Nerve damage is a potential complication. Most often, the circumflex axillary nerve may be injured. The first sign of injury is numbness in a small patch distribution on the outside of the upper arm. This nerve often recovers spontaneously in a few weeks, but this is an important complication for the health-care provider to recognize since damage to the nerve may cause weakness of the deltoid muscle that helps move the shoulder.

Rotator cuff injuries are commonly seen in older patients who dislocate their shoulder. The diagnosis may be difficult to make initially and often is made in follow-up visits with the health-care provider.

Rare complications of shoulder dislocation include tearing of the axillary artery, the main artery that supplies blood to the arm and brachial plexus injury, in which the nerve bundle that attaches the arm nerves to the spinal cord is damaged. Both these structures are located in the axilla or armpit and are potentially damaged by the initial dislocation or by attempts to reduce the dislocation.

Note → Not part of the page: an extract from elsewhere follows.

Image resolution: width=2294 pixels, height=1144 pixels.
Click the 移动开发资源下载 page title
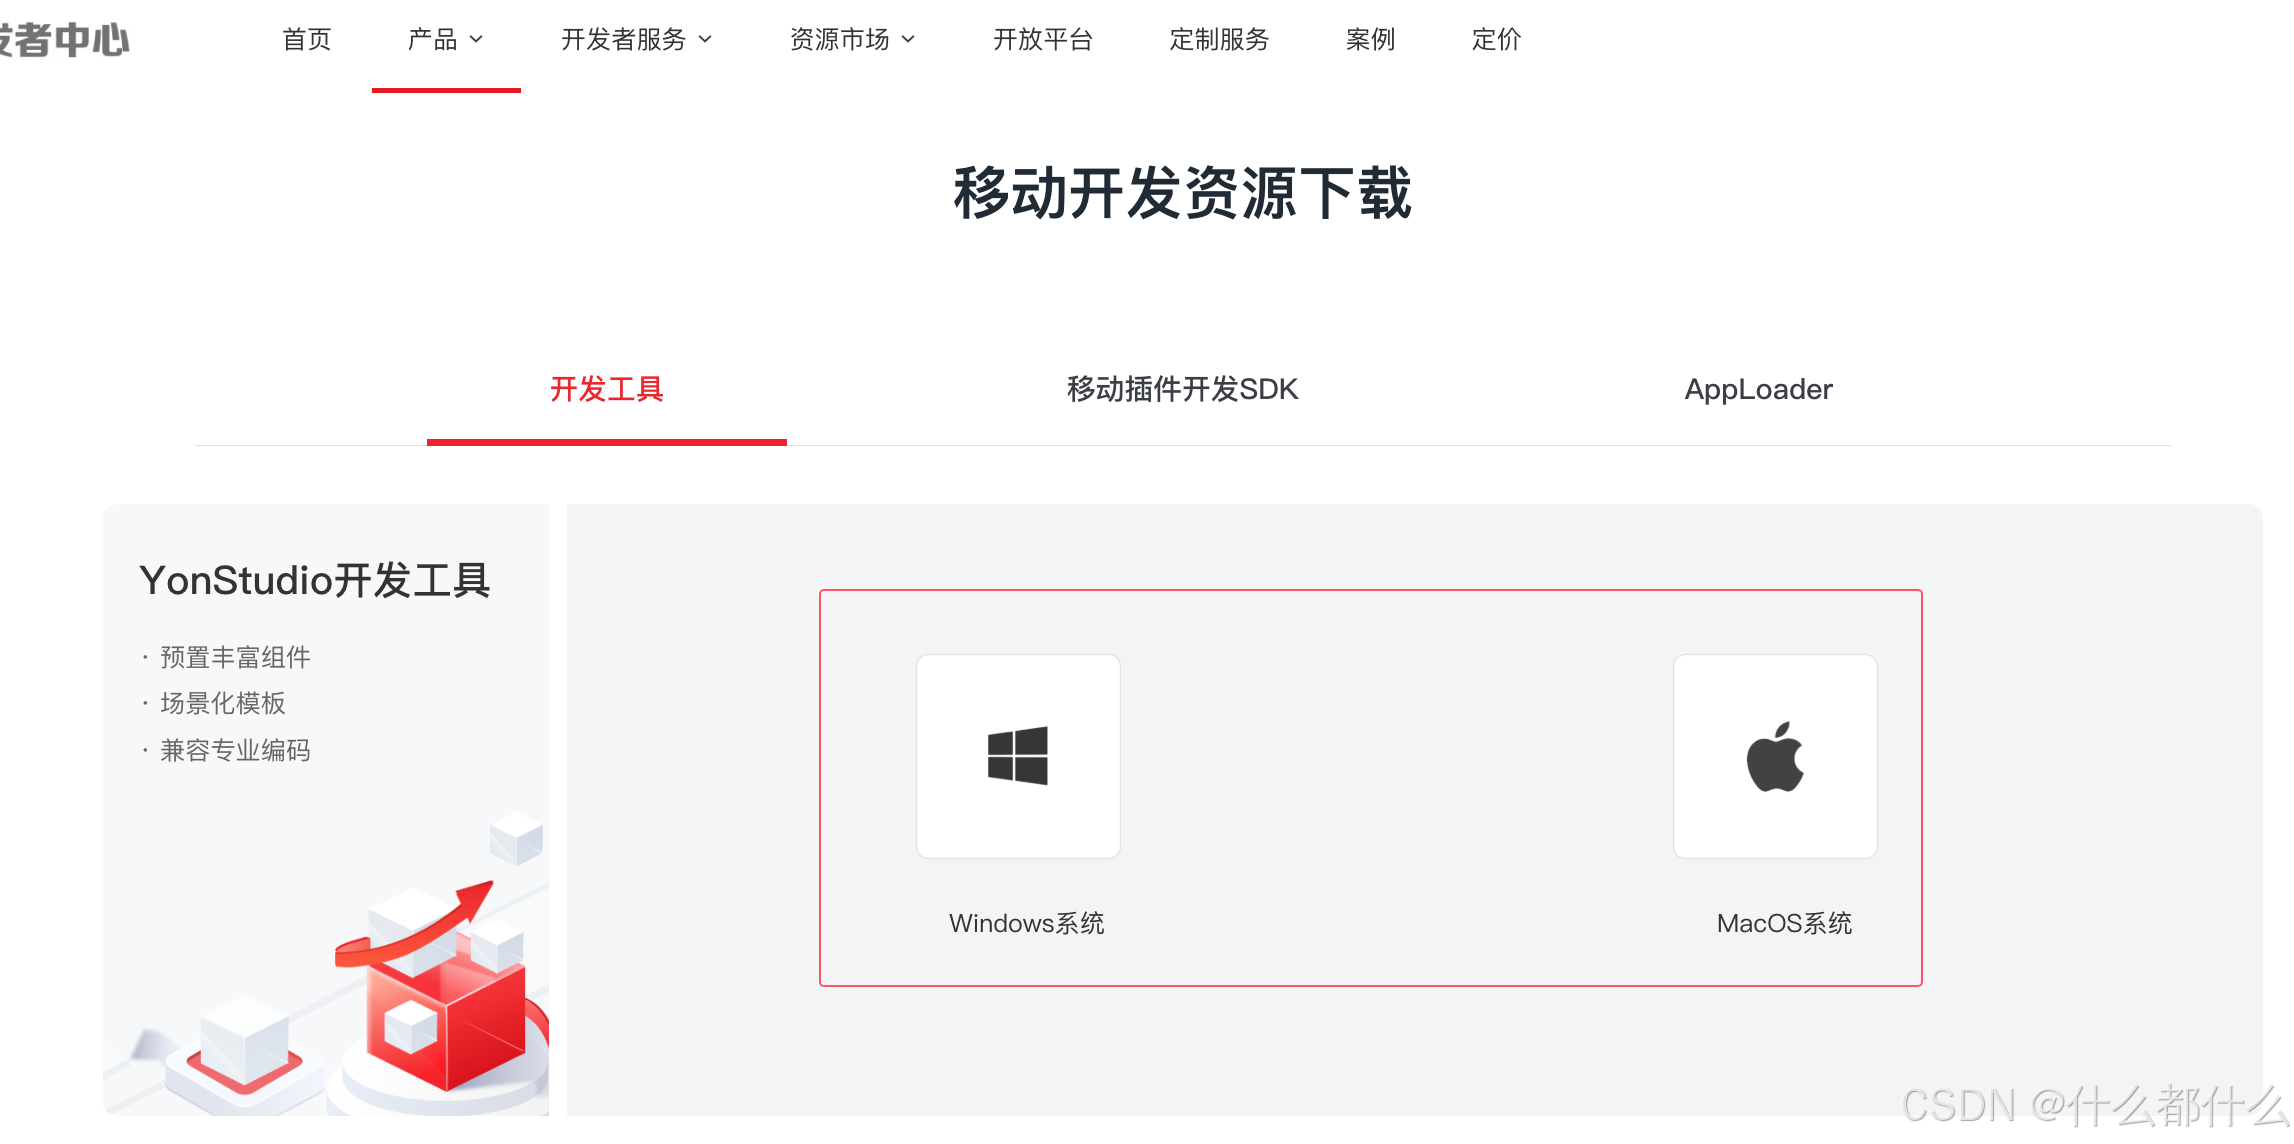[1182, 193]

  • Shoulders are the most common joint in the body to dislocate.
  • Approximately 25% of shoulder dislocations have associated fractures.
  • Closed reduction, without the need for surgery, is the most common initial treatment. Medications may be required for sedation to help facilitate the reduction.
  • Immobilization with a sling is important to decrease the risk of a repeat dislocation. First dislocations are immobilized in an external rotation position. Recurrent dislocations may be immobilized in a regular sling.
  • Early follow-up is important to decide when to begin allowing shoulder motion.
  • Total time of immobilization varies, and balance needs to exist between shoulder stability and loss of motion and function from prolonged immobilization.
  • Uncomplicated rehabilitation and healing will allow return to normal function in 12-16 weeks.

REFERENCE:

Iannotti, J.P., and G.R. Williams. Disorders of the Shoulder: Diagnosis and Management. 2nd edition. Philadelphia: Lippincott Williams & Wilkins, 2007.